Nature reports on gene-editing technology that’s being used for the first time in human beings:
On 28 October, a team led by oncologist Lu You at Sichuan University in Chengdu delivered the modified cells into a patient with aggressive lung cancer as part of a clinical trial at the West China Hospital, also in Chengdu.
Earlier clinical trials using cells edited with a different technique have excited clinicians. The introduction of CRISPR, which is simpler and more efficient than other techniques, will probably accelerate the race to get gene-edited cells into the clinic across the world, says Carl June, who specializes in immunotherapy at the University of Pennsylvania in Philadelphia and led one of the earlier studies.
“I think this is going to trigger ‘Sputnik 2.0’, a biomedical duel on progress between China and the United States, which is important since competition usually improves the end product,” he says.

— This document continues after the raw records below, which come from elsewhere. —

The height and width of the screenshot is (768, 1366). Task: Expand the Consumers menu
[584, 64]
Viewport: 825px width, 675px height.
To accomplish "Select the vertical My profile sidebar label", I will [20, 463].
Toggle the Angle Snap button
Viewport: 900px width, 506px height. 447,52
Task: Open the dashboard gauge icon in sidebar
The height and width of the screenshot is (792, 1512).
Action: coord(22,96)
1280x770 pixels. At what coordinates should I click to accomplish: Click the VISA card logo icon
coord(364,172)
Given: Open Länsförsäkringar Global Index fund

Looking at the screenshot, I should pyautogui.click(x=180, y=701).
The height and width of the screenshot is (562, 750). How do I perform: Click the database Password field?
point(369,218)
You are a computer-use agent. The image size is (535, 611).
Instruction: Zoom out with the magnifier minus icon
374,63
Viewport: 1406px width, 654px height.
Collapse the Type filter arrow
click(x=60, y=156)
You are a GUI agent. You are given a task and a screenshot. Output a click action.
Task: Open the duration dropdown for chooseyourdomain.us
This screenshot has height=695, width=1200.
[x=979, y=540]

June is the scientific adviser for a planned US trial that will use CRISPR to target three genes in participants’ cells, with the goal of treating various cancers. He expects the trial to start in early 2017.
The researchers removed immune cells from the recipient’s blood and then disabled a gene in them using CRISPR–Cas9, which combines a DNA-cutting enzyme with a molecular guide that can be programmed to tell the enzyme precisely where to cut. The disabled gene codes for the protein PD-1, which normally puts the brakes on a cell’s immune response: cancers take advantage of that function to proliferate.
Lu’s team then cultured the edited cells, increasing their number, and injected them back into the patient, who has metastatic non-small-cell lung cancer. The hope is that, without PD-1, the edited cells will attack and defeat the cancer.